Por Francisco Armanet
30 agosto, 2016

“Sólo sabía que no quería pasar el resto de mi vida en una casa para indigentes”, este es un verdadero caso de superación.

Destyni Tyree, una joven estadounidense de 14 años, recién comenzaba a disfrutar de las bondades que puede entregar el mundo en que vivimos cuando su madre, la mujer que le había enseñado a ponerse de pie y luchar por aquello que amaba, se vio inmersa en un problema tan común como doloroso; la cesantía. “Pasa frecuentemente y a muchas personas”, pensó Destyni sin dimensionar verdaderamente la gravedad del asunto. Ella era sólo una adolescente y creyó que su madre volvería a hacerse cargo. “No habrá problema”, se dijo a modo de consuelo. Sin embargo, no pasaron muchos meses hasta que la realidad golpeó con más fuerza aún y ambas perdieron la casa en que vivían. Ya no cabía duda, estaban en la calle.

Destyni Tyree / Facebook
Destyni Tyree / Facebook

Todos los sueños de Destyni se vieron coartados. Debió abandonar la escuela, perdió amistades, y ni pensar en mantener contacto con el chico del vecindario que le gustaba. Desde ese día en adelante, el objetivo era sólo uno; sobrevivir. 

Los días transcurrieron inciertos, angustiosos, y Destyni terminó viviendo en un hogar de acogida para personas sin casa. La habían privado de formarse académicamente, le habían quitado el techo bajo el que vivió durante años, e incluso, estaban distanciándola de las personas que más quería. ¿La explicación? Simple. Nadie tiene el futuro asegurado. 
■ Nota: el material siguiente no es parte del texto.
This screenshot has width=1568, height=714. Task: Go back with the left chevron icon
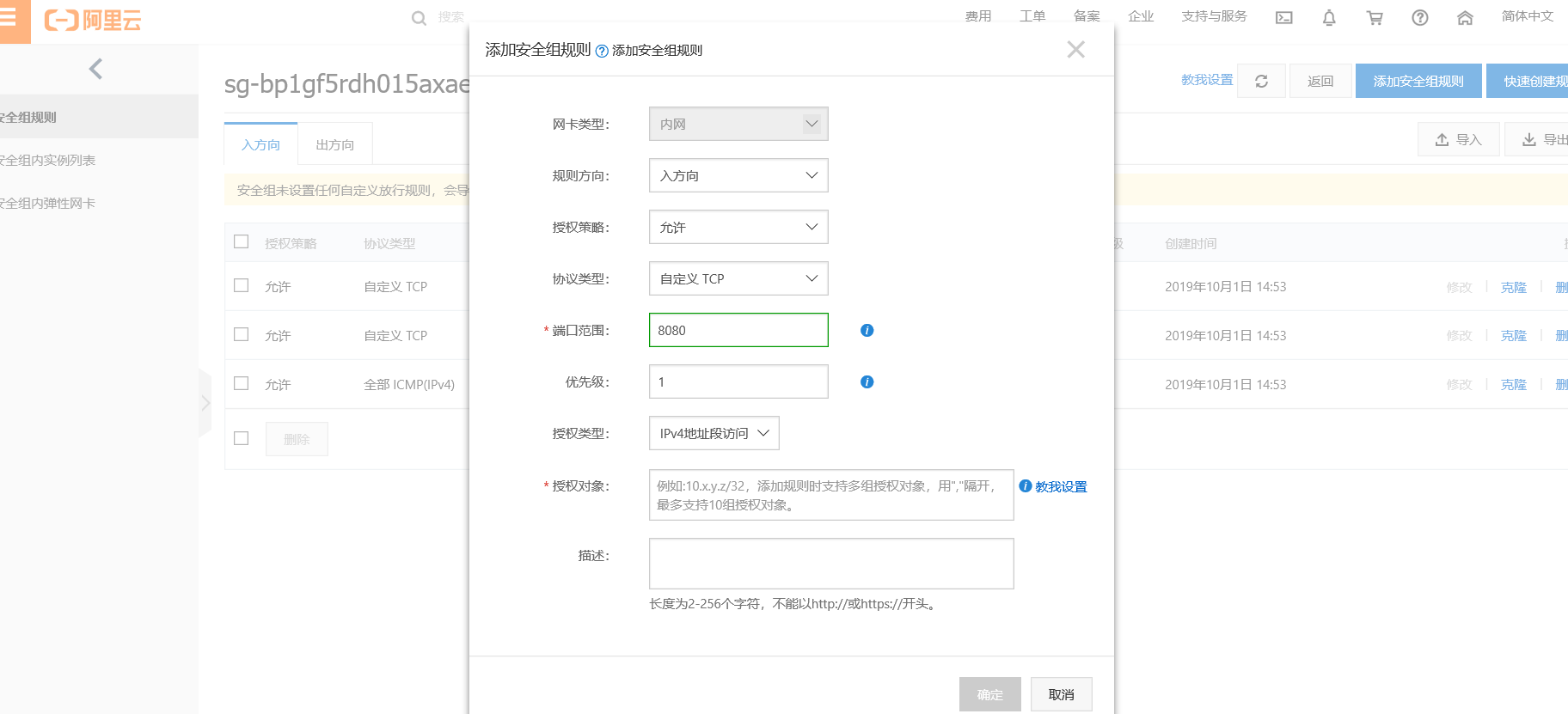95,69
Y es cierto, nada en este mundo está garantizado. Sin embargo, la premisa “querer es poder”, tiene aún más fuerza y Destyni bien lo sabía. Entonces, se levantó una mañana en el hogar de acogida y se dijo a sí misma;

“No viviré aquí para siempre”.

Ese fue el comienzo de un verdadero cambio. 

Luego de aquella mañana, Destyni postuló a decenas de escuelas públicas a fin de no perder sus estudios. Entonces, fue aceptada en Roosevelt STAY. 
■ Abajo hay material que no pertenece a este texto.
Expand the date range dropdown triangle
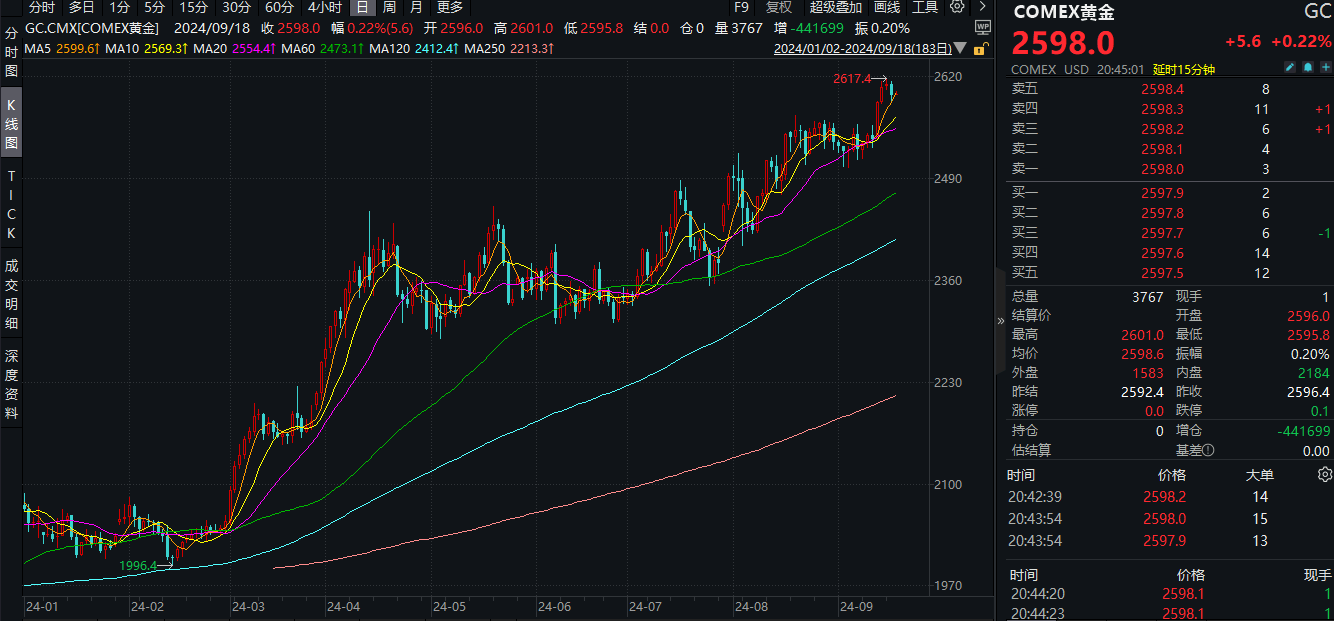This screenshot has height=621, width=1334. (961, 48)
Increíblemente, esta joven que lo había perdido literalmente todo, comenzaba poco a poco a sobreponerse a a la adversidad. Una buena calificación, luego dos, luego tres, hasta que el semestre había finalizado y ella misma se sorprendió al darse cuenta que terminó con el mejor promedio de la clase. ¿Una chica sin hogar como mejor alumna? Sí tal cual. Destyni se lo había propuesto y eso era suficiente. Entonces, comenzó un espiral de logros, y metas alcanzadas que se sostenían en base al esfuerzo y la constancia.

Destyni Tyree
Destyni Tyree

Se graduó de la escuela a los 16 años. Dos antes que el resto de sus compañeros. Aprobó todos sus cursos y, como si eso fuera poco, fue elegida reina de la fiesta de graduación por todos sus compañeros. Su madre estaba feliz. Sin duda, su madre estaba feliz. 

Destyni Tyree
Destyni Tyree

La ceremonia simbolizó el cierre de una etapa dura que finalizaba con éxito. Sin embargo, sólo una parte del camino estaba recorrido. Faltaba la universidad. Claramente no había dinero para costear una carrera, pero a pesar de que acceder a los estudios secundarios fue siempre el sueño de Destyni, no se dejó angustiar y agradeció la oportunidad que la vida le había dado. Nuevamente tenía amigos, había terminado la escuela primaria y eso, al menos por un tiempo, sería suficiente. Pero la directiva de la Universidad de West Virginia no opinaba lo mismo.

Destyni Tyree / Facebook
Destyni Tyree / Facebook

El caso de Destyni llegó hasta la casa de estudios y su esfuerzo fue premiado con una beca par estudiar la carrera de Pedagogía.

“Quiero estudiar pedagogía y llegar a ser directora en un colegio”, señaló Destyni en las redes sociales.

No cabe duda jovencita, sin duda lo conseguirás.